Un autre spécialiste de l'obésité, James Rippe, de l'Université Tufts, qui a notamment édité un livre de référence sur l'obésité et un autre sur le sucre et le fructose, est plus cinglant. «Lustig fait une interprétation très mauvaise des données, dit le Dr Rippe. Le problème, c'est que les conspirations, dans ce cas de l'industrie alimentaire, sont très sexy. Les médias adorent ça.»

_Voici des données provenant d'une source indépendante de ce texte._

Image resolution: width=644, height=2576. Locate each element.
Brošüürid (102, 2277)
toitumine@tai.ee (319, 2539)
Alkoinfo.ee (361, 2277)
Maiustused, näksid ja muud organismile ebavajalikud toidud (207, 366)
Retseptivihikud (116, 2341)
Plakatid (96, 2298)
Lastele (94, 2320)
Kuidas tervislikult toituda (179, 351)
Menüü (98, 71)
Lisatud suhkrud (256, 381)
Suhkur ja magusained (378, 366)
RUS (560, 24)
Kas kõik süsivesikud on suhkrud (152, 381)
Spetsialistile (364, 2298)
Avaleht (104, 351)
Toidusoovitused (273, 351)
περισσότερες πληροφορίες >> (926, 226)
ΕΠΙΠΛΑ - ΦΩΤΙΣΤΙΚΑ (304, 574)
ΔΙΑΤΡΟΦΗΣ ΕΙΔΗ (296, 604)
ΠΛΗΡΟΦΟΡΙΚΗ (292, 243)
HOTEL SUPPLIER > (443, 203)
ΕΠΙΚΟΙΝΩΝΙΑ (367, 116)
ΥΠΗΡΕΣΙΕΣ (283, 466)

Gary Taubes, un journaliste qui a écrit plusieurs livres sur l'obésité et qui travaille comme chercheur sur la santé à la Fondation Robert Wood, pense lui aussi que le Dr Lustig tourne les coins ronds. «Mais son modèle de l'obésité est très intéressant. Et le sucre pourrait être lié au cancer. Je ne pense pas qu'il faille jeter le bébé avec l'eau du bain.»

La campagne antisucre

La campagne contre le sucre survient à un moment où le gras dans les aliments commence à perdre sa mauvaise réputation. Deux des livres du journaliste Gary Taubes exposent comment l'augmentation de la quantité de sucre dans les aliments préparés a été la réponse de l'industrie alimentaire à la guerre de la médecine contre le gras, à partir des années 60: pour qu'un yogourt faible en gras conserve sa consistance, par exemple, l'une des solutions est d'augmenter son contenu en sucre. Nina Teicholz, une journaliste qui a publier le livre The Big Fat Surprise: Why Butter, Meat and Cheese Belong in a Healthy Diet, et Kaberi Dasgupta, une épidémiologiste spécialiste des maladies cardiovasculaires à l'Université McGill, ont toutes deux comparé le ton alarmiste de la campagne antisucre aux attaques contre le gras dans les aliments. «Il est dangereux de réduire un problème à un seul produit alimentaire», dit la Dre Dasgupta.